> Goal of the exercise
Count how many lines of the material contain the string "section", where case counts. Reply with the number alone.

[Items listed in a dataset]
* * * *

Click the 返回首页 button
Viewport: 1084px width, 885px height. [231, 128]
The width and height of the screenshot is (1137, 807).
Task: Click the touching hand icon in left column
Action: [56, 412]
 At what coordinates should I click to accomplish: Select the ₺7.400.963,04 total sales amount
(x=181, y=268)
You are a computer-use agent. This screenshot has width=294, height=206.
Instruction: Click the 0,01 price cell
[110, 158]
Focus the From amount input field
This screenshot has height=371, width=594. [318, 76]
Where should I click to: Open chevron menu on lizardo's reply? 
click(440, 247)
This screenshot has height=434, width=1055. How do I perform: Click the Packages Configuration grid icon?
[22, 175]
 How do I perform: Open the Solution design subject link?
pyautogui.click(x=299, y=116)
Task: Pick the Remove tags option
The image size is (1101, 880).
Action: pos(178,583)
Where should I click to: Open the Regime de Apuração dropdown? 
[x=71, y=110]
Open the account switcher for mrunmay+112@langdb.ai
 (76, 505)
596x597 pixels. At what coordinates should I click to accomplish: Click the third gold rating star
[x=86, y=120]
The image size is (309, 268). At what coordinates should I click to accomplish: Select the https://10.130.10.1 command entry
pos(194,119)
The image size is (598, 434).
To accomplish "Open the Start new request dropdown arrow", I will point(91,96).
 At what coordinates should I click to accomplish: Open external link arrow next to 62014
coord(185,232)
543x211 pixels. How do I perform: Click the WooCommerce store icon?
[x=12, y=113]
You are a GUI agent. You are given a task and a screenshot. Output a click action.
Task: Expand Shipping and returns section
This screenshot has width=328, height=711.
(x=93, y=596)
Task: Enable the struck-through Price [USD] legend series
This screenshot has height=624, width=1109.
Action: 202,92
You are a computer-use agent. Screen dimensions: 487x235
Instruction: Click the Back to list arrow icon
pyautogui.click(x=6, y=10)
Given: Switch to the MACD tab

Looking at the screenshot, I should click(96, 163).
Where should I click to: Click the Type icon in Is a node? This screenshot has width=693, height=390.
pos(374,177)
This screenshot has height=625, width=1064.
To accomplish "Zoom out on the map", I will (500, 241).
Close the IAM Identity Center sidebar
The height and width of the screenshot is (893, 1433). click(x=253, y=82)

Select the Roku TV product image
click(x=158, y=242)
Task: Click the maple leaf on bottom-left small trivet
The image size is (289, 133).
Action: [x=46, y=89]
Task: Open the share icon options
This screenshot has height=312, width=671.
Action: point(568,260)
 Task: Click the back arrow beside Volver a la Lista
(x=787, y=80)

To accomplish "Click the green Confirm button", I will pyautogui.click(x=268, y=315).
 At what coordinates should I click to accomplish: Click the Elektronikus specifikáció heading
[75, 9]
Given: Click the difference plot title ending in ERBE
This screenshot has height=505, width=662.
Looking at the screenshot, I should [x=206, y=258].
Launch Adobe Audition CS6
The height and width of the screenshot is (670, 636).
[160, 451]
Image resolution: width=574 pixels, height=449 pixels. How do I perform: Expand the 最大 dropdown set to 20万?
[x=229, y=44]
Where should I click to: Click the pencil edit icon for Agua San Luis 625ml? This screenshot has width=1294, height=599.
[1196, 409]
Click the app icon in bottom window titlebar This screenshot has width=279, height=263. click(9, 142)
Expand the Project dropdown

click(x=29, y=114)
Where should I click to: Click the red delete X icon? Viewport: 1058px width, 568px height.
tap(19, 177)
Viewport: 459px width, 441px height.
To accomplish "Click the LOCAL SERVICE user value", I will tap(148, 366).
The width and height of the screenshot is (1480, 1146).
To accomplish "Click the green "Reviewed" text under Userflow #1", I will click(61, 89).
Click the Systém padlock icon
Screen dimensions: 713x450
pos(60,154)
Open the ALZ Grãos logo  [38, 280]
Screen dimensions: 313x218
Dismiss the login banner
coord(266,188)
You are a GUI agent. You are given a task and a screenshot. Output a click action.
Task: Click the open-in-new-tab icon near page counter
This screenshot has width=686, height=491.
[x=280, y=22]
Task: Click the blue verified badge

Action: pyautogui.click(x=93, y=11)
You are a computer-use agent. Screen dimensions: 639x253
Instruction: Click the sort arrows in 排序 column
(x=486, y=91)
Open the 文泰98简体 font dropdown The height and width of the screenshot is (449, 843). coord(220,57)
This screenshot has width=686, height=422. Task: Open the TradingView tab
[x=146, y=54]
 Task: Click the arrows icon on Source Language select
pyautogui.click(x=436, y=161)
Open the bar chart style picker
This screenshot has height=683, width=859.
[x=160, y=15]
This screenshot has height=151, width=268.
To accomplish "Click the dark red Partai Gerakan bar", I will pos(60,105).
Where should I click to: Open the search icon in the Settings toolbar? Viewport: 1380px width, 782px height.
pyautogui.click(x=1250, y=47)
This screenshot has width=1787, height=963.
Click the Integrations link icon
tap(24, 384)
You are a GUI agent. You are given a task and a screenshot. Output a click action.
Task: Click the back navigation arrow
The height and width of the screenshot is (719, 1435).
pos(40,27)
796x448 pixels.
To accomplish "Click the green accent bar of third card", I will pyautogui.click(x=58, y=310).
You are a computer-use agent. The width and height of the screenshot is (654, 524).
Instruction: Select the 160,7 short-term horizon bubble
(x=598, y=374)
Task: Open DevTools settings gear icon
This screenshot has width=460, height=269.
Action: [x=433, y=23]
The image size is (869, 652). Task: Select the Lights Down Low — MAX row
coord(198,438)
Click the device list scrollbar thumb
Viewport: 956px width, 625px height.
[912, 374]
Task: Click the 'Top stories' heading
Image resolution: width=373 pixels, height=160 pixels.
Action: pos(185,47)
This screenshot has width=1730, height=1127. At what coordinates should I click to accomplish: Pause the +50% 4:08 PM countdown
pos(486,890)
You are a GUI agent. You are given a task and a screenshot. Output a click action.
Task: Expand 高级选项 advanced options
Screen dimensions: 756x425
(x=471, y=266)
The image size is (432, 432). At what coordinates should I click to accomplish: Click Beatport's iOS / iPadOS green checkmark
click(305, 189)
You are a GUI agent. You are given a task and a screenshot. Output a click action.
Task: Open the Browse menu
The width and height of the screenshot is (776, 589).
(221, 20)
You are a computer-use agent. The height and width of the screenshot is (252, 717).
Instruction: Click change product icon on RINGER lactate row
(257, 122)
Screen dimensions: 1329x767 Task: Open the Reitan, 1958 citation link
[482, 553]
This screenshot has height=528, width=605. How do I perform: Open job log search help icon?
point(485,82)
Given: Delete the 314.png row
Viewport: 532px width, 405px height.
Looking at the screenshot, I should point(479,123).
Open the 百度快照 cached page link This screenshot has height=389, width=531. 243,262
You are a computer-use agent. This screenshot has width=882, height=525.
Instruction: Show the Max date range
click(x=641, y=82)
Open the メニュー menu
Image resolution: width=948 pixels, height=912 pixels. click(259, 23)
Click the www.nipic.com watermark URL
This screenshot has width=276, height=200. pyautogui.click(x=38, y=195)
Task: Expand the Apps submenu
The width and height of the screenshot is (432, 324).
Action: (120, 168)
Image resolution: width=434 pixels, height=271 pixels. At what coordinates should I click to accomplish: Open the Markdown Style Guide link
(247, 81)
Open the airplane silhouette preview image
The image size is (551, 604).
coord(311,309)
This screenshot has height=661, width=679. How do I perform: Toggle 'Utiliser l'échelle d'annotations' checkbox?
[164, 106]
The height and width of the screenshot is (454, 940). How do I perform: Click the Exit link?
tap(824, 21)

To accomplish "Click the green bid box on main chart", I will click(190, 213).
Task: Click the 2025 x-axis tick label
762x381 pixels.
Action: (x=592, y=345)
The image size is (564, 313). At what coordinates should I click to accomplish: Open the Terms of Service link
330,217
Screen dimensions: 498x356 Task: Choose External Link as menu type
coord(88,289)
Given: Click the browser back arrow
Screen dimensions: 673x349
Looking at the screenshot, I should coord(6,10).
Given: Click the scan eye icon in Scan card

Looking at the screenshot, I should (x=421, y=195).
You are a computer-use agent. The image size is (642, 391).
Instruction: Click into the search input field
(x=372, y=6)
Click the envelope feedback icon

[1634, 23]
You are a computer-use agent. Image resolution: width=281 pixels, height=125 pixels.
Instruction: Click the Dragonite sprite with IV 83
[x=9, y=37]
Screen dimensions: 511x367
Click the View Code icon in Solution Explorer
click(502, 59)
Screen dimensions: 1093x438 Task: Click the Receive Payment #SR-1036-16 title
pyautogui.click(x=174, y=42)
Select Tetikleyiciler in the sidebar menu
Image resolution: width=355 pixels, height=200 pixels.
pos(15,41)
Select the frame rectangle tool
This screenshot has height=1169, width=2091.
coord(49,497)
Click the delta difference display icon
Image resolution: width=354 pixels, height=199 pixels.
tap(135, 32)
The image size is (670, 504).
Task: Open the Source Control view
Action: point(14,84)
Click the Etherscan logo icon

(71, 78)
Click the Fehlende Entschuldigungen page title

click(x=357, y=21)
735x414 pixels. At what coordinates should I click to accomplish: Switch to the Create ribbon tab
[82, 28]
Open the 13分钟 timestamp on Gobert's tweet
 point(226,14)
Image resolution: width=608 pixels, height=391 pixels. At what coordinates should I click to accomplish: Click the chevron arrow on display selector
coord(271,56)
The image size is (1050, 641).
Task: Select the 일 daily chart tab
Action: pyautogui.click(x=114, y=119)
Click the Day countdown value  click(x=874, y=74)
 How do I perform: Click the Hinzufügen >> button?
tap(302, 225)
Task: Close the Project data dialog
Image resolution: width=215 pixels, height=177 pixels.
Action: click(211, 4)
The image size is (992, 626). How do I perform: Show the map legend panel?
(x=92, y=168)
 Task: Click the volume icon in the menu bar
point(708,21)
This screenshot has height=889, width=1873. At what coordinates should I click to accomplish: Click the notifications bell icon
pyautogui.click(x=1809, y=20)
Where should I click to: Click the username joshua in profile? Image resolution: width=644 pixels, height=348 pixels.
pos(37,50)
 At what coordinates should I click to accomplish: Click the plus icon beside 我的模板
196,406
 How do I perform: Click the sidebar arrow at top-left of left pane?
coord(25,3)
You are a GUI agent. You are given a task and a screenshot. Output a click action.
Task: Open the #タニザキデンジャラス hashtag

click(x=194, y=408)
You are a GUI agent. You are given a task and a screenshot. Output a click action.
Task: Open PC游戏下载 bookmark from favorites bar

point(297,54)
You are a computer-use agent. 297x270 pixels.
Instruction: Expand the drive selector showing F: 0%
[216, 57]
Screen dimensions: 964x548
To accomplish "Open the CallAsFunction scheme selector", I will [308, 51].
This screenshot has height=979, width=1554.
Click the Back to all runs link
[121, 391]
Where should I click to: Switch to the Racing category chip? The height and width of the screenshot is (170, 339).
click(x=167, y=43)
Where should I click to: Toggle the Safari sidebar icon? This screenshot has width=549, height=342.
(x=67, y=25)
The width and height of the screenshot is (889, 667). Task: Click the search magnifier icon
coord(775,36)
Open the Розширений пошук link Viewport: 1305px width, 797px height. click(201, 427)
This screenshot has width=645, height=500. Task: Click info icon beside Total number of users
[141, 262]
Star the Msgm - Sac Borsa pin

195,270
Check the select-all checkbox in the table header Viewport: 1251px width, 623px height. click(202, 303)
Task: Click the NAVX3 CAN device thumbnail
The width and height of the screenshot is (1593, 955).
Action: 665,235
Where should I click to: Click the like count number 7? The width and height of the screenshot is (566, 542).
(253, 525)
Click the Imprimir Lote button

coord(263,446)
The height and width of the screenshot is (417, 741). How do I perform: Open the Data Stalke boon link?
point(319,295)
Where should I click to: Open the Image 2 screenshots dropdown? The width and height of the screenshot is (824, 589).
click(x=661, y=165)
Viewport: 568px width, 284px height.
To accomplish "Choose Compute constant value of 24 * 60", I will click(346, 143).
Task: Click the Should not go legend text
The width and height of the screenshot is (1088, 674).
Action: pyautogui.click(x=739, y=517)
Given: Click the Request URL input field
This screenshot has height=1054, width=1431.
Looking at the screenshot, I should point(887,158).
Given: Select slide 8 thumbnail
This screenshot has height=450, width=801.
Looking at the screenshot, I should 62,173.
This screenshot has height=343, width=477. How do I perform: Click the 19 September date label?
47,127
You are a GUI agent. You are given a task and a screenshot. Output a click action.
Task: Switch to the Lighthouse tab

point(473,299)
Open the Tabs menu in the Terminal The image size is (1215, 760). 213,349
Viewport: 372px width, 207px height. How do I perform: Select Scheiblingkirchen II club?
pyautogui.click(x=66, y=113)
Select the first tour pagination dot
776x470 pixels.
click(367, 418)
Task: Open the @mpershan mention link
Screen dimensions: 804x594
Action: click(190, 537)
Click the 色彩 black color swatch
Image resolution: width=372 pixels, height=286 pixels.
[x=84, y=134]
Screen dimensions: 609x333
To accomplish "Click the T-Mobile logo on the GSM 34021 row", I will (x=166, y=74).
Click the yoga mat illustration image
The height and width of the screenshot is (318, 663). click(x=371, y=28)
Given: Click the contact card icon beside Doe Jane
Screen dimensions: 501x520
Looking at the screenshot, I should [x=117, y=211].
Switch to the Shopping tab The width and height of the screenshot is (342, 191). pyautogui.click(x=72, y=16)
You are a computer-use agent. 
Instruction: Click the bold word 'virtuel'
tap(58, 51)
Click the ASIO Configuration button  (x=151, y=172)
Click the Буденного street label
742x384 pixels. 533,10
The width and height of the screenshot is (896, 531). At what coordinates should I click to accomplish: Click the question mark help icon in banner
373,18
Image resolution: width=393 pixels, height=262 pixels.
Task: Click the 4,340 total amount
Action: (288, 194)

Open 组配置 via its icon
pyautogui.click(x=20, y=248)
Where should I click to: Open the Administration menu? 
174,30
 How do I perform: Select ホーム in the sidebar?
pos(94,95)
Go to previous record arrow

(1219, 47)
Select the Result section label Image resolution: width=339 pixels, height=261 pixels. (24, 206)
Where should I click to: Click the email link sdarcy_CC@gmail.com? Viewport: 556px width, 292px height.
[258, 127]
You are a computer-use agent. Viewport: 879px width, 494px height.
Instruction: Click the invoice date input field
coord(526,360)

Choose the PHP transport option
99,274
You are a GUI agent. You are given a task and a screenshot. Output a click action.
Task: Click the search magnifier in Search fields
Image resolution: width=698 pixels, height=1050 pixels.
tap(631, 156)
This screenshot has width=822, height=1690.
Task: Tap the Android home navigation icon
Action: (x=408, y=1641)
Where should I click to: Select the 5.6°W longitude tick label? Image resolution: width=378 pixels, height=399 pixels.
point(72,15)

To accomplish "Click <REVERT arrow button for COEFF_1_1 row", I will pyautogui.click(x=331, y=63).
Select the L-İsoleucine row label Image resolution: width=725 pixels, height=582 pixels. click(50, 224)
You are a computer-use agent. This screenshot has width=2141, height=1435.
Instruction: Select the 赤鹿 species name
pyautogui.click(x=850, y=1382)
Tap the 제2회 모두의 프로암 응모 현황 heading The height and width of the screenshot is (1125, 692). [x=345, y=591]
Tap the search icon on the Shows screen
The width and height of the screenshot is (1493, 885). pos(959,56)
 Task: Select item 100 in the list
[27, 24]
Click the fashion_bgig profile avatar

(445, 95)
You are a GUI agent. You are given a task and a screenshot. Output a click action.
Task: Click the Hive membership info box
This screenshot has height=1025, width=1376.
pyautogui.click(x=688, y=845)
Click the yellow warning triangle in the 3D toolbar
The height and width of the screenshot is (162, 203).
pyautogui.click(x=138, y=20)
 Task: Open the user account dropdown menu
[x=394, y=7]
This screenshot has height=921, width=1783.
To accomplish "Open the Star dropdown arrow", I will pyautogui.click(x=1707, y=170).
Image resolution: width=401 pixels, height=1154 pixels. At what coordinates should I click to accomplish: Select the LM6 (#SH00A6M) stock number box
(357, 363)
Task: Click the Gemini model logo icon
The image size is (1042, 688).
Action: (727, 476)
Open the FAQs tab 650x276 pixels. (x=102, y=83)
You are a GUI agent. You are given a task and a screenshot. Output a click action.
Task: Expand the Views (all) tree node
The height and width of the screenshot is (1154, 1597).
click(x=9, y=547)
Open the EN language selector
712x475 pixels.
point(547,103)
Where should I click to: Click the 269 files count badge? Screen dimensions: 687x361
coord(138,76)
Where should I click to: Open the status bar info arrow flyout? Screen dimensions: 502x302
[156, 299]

* * * *

> Solution for this exercise
2